Your answer should be an exact copy of every record.

[Entries shown Boundary: Start]

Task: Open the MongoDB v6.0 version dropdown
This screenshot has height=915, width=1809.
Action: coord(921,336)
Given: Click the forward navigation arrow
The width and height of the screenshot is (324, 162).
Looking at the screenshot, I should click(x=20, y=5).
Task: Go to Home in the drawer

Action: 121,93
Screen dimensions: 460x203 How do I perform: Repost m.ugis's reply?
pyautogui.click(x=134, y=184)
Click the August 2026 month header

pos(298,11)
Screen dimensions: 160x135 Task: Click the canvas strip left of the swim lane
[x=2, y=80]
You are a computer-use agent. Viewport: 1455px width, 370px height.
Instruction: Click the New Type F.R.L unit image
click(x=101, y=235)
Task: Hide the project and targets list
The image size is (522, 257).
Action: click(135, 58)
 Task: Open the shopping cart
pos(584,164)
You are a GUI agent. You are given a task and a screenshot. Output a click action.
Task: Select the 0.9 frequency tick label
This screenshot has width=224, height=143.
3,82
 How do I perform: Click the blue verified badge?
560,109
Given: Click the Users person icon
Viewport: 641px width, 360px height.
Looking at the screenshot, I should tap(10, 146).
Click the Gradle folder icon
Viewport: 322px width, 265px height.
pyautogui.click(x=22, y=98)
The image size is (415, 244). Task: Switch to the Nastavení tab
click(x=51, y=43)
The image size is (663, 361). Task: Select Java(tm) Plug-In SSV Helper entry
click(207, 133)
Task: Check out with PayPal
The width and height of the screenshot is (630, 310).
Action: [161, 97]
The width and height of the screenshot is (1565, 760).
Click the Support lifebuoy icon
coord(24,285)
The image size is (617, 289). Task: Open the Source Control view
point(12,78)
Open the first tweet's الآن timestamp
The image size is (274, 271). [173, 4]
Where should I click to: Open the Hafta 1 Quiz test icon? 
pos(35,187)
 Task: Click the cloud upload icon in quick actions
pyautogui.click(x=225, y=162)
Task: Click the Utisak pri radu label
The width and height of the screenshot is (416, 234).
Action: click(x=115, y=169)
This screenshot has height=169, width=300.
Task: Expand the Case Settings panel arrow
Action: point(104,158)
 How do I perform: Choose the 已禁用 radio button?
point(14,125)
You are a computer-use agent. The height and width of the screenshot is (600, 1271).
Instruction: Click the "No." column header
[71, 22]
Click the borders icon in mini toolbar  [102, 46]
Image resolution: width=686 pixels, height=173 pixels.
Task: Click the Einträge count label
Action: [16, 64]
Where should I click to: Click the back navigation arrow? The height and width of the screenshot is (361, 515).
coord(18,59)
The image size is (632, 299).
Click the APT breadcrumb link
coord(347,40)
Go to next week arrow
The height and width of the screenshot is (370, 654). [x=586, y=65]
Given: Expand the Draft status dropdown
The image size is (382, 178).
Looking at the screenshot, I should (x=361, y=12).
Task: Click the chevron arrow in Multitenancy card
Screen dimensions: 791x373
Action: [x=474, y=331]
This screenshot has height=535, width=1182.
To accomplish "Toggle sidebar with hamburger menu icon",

[Entries shown Boundary: End]

Written reply:
Task: Open the MongoDB v6.0 version dropdown
This screenshot has height=915, width=1809.
Action: coord(921,336)
Given: Click the forward navigation arrow
The width and height of the screenshot is (324, 162).
Looking at the screenshot, I should click(x=20, y=5).
Task: Go to Home in the drawer

Action: 121,93
Screen dimensions: 460x203 How do I perform: Repost m.ugis's reply?
pyautogui.click(x=134, y=184)
Click the August 2026 month header

pos(298,11)
Screen dimensions: 160x135 Task: Click the canvas strip left of the swim lane
[x=2, y=80]
You are a computer-use agent. Viewport: 1455px width, 370px height.
Instruction: Click the New Type F.R.L unit image
click(x=101, y=235)
Task: Hide the project and targets list
The image size is (522, 257).
Action: click(135, 58)
 Task: Open the shopping cart
pos(584,164)
You are a GUI agent. You are given a task and a screenshot. Output a click action.
Task: Select the 0.9 frequency tick label
This screenshot has width=224, height=143.
3,82
 How do I perform: Click the blue verified badge?
560,109
Given: Click the Users person icon
Viewport: 641px width, 360px height.
Looking at the screenshot, I should tap(10, 146).
Click the Gradle folder icon
Viewport: 322px width, 265px height.
pyautogui.click(x=22, y=98)
The image size is (415, 244). Task: Switch to the Nastavení tab
click(x=51, y=43)
The image size is (663, 361). Task: Select Java(tm) Plug-In SSV Helper entry
click(207, 133)
Task: Check out with PayPal
The width and height of the screenshot is (630, 310).
Action: [161, 97]
The width and height of the screenshot is (1565, 760).
Click the Support lifebuoy icon
coord(24,285)
The image size is (617, 289). Task: Open the Source Control view
point(12,78)
Open the first tweet's الآن timestamp
The image size is (274, 271). [173, 4]
Where should I click to: Open the Hafta 1 Quiz test icon? 
pos(35,187)
 Task: Click the cloud upload icon in quick actions
pyautogui.click(x=225, y=162)
Task: Click the Utisak pri radu label
The width and height of the screenshot is (416, 234).
Action: click(x=115, y=169)
This screenshot has height=169, width=300.
Task: Expand the Case Settings panel arrow
Action: point(104,158)
 How do I perform: Choose the 已禁用 radio button?
point(14,125)
You are a computer-use agent. The height and width of the screenshot is (600, 1271).
Instruction: Click the "No." column header
[71, 22]
Click the borders icon in mini toolbar  [102, 46]
Image resolution: width=686 pixels, height=173 pixels.
Task: Click the Einträge count label
Action: [16, 64]
Where should I click to: Click the back navigation arrow? The height and width of the screenshot is (361, 515).
coord(18,59)
The image size is (632, 299).
Click the APT breadcrumb link
coord(347,40)
Go to next week arrow
The height and width of the screenshot is (370, 654). [x=586, y=65]
Given: Expand the Draft status dropdown
The image size is (382, 178).
Looking at the screenshot, I should (x=361, y=12).
Task: Click the chevron arrow in Multitenancy card
Screen dimensions: 791x373
Action: [x=474, y=331]
This screenshot has height=535, width=1182.
To accomplish "Toggle sidebar with hamburger menu icon",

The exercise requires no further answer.